その勢いに凍り付きそうになりながら・・・
ともかく笑顔で「こんにちは」と受けつつ、あまりにざっくりとした質問なので、まずは来訪主旨をタイトにせねばならぬ、と感じました。
「どのようなことでお困りなのでしょうか?」
たいていの場合、何かに困って尋ねて来られる方が多いのですが、
「いっぱい困ってるに決まってるだろ? 大変なんだ」
お返事もざっくり感いっぱいです。
仕方ないので、各個撃破開始。
「では、日本語はいかがですか?」
「少しは話せる」
少しは、という答えは、おそらくもっと日本語ができた方がいいという気持ちがこもっているだろうと踏んで、こう聞きました。
「日本語教室には通われてますか?」
「行ってない」
「そうですか。人数が多いとのことですが、何人くらいいらっしゃいますか?」
ここで人数を聞いたのは、日本語教室を紹介するにしても、ボランティアベースの教室(大抵受講は無料)は規模が小さく、一度に3人以上新人を受け入れられないところが多いからです。
その場合、有料の日本語学校を薦めなくてはなりません。
「何千人といるんだよ! 大体なんで人数が関係あるんだ!」
即座に教室事情を説明しつつ、内心首をひねりました。
だって、市内在住の××と○○から来た方の外国人登録数は、合計200人いないんです。
いつのまにうちの市は不法滞在者の巣窟になっていたんでしょうか。
しかしこの方は、有料を勧められそうなことが気に食わないご様子。
「なんだよ、ここは日本語教室斡旋所なのか? だったら日本語教室斡旋所って名前に変えろ!」
「いえ、そういったわけではございま・・・」
「じゃあなんで日本語教室のことなんて話すんだ!」
「日本語に困って教室をお問い合わせになる方が多いからです」
「だから、その必要はないんだよ!!」
「それは失礼いたしました。では、他に何かお困りのご様子はありませんか?」
「全部困ってるよ! 文化が違うんだ!!」
日本語は「全部」のうちに入っていないんですか、それはまた珍しいですね。
と返しそうになり、言葉を飲み込みました。
いちいち怒鳴り声で返されるようになってきて怖いですし、ここでざっくりパターンに戻られたら困……あれ、戻ってる?
「お仕事はされているんでしょうか」
外国人労働者の派遣切りがちまたをにぎわせている昨今です。今度は仕事面での各個撃破を狙います。
「してるよ」
「同じ会社にお勤めでしょうか」
「いや違う。そんな個人的なことを言う必要はないだろう!」
集団就職で同じ国の人を引き受けたら、文化摩擦が起こって職場が大混乱ということでもない模様。

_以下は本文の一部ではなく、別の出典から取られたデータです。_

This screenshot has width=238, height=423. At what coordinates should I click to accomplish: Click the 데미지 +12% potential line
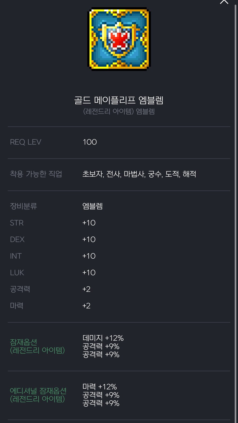click(x=103, y=338)
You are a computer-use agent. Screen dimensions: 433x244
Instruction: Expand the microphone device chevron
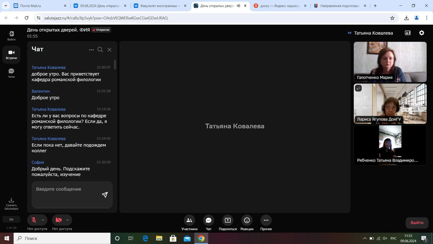click(x=43, y=220)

となると、この方は一体どんな立場で相談に来られたのかが気になります。
「では、あなた様とは、どのようなご関係でらっしゃいますか? 職場のご同僚かと」
個人的なことを聞くなと言っただろうとまた怒られるかと思いきや、あっさり返事をくれました。
「親戚だ」
しかし、この方は生粋の日本人に見える。
ということは縁戚かな?
心の中で思いながら念のために確認することに。
(日本人との血縁関係で在留資格(ビザ)が変わるからです)
「ご親戚・・・全員の方がですか?」
「当たり前だ。人類皆兄弟っていうじゃないか!」
・・・・・。
それは「アカノタニン」では。
そう思ってしまった私の心が見透かされたのでしょうか、
「お前たちは全く役に立たねえな! これから市長に会いに行くんだ、全然ダメだ、あんなのやめさせろって言っておくぞ!」
という捨て台詞でお帰りになりました。
・・・それよりも、不法滞在者の巣窟になっているってことを伝えた方が良いのでは?
その言葉を私が飲み込んだのは、いうまでもありません。
後で他の職員に聞いてわかったのですが、この方、市の窓口に軒並み怒鳴り込んでくる有名なクレーマーらしく。

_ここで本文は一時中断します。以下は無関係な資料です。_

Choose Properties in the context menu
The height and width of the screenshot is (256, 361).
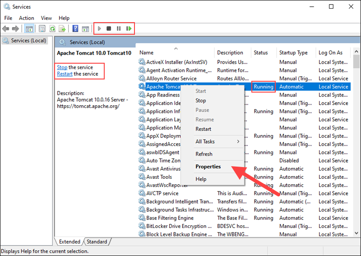click(208, 167)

本当は外国人の知り合いなどいないのではないか、ということでした。
窓口にあわせてああいった質問を考えているのかと思うと、努力しているのだろうとは思いますが、迷惑な努力だと思います。
たまたまネット設定の業者さんが来られてて、彼の退室後、
「ああいう方に派遣された先で会うことってありますか?」
などと話に花が咲きました。
業者さんの場合は困ったら「そういったことは上の者にお伝えください」と言うそうです。